### Requirements
Copy out again the lines from the one holding "Given: Click the app icon in title bar" through the end of the records, inclusive, leaving out the pictures.

[Records from a data collection]
________
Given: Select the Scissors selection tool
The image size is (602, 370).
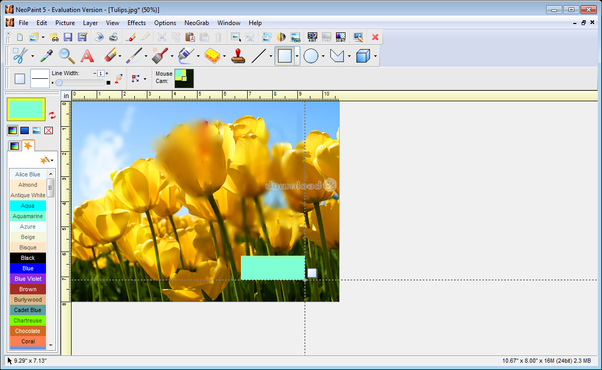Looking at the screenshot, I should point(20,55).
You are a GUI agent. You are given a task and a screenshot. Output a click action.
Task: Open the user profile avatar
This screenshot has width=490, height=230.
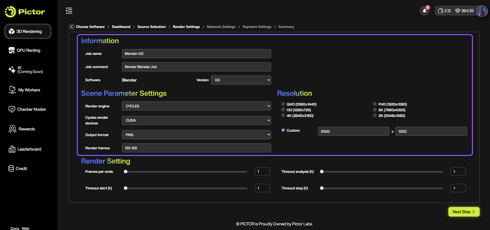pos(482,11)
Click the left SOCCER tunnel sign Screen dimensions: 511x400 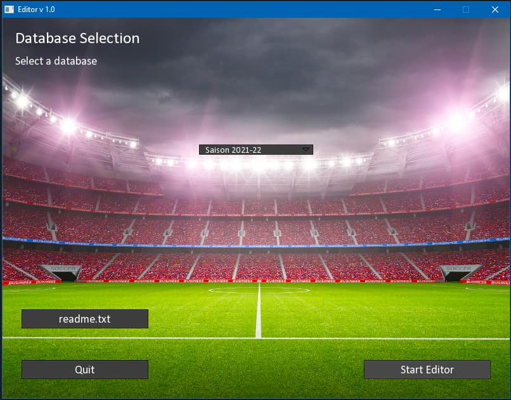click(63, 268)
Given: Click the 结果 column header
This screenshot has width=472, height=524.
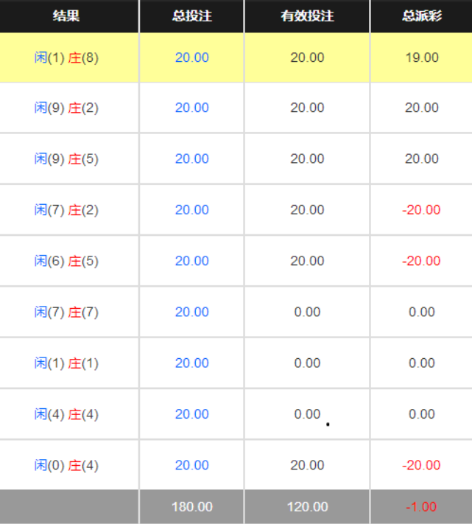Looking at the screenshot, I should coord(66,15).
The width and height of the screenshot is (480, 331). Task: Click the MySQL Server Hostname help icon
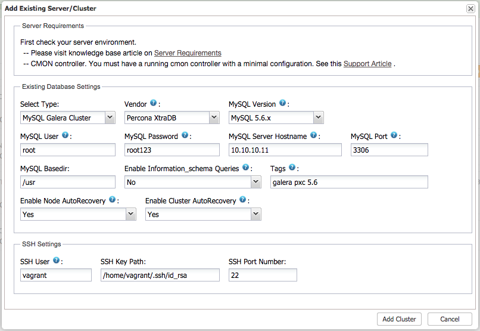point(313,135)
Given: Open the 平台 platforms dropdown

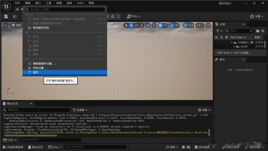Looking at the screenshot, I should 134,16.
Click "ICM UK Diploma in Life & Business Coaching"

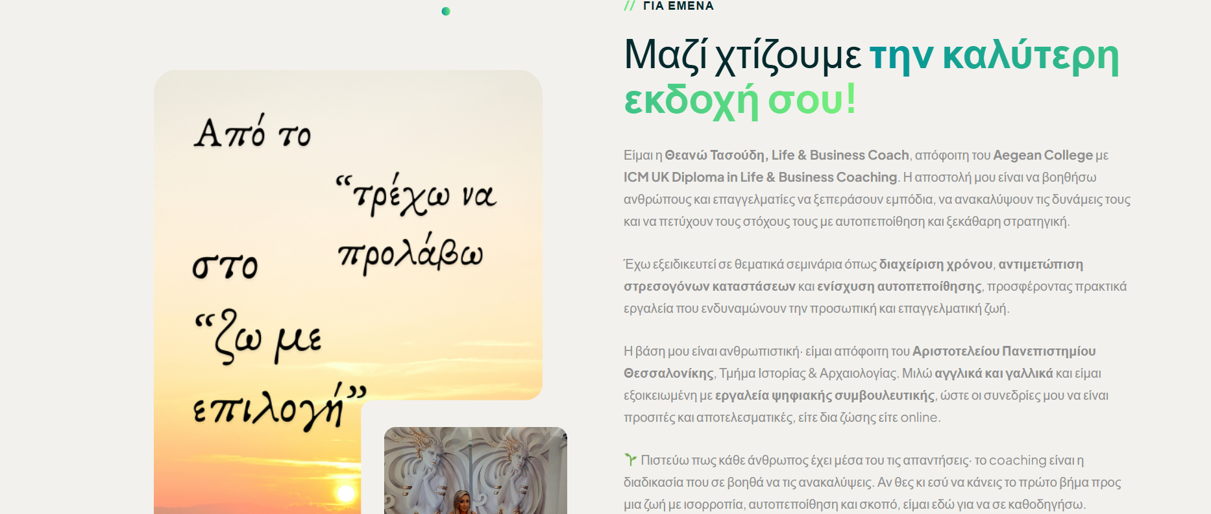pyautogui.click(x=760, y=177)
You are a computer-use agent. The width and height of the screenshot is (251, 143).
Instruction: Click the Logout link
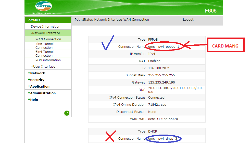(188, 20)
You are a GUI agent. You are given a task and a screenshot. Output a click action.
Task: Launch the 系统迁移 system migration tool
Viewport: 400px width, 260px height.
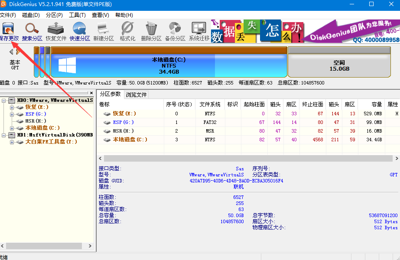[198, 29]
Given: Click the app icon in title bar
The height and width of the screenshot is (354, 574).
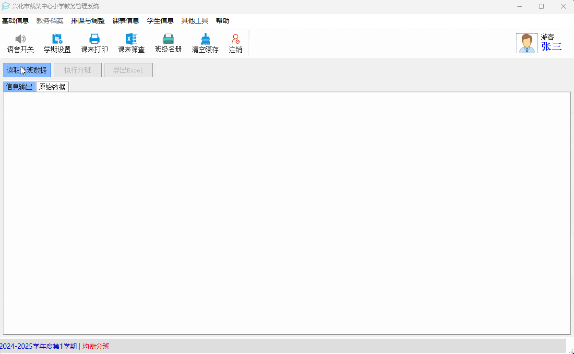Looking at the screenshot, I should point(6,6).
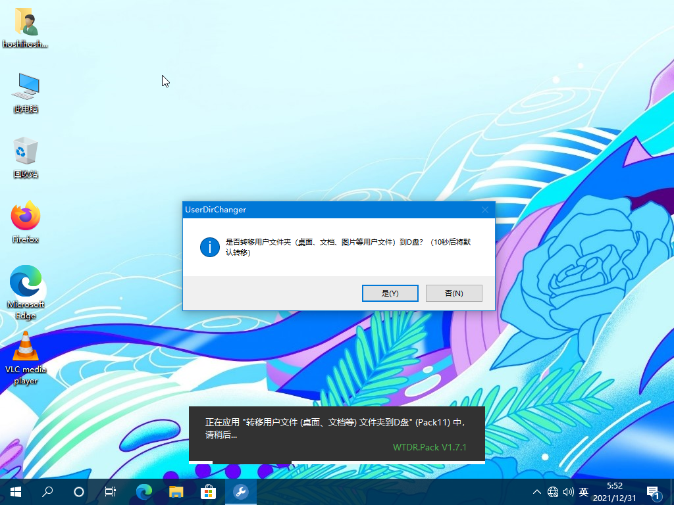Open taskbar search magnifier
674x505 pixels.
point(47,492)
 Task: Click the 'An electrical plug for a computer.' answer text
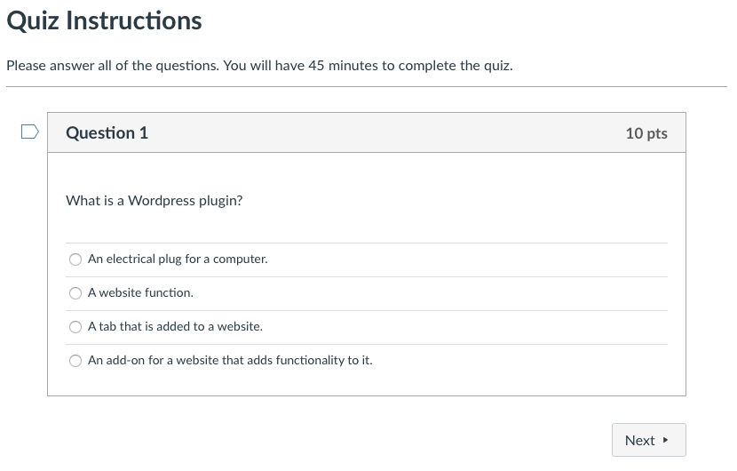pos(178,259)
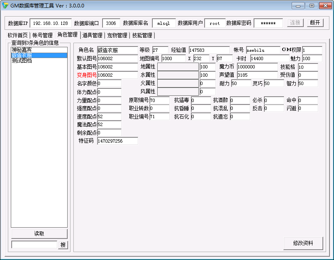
________
### Final result
Given: Click the app icon in title bar
The height and width of the screenshot is (354, 574).
Looking at the screenshot, I should point(6,6).
Open taskbar search magnifier
674x505 pixels.
point(47,492)
 Task: Click the 'An electrical plug for a computer.' answer text
pos(178,259)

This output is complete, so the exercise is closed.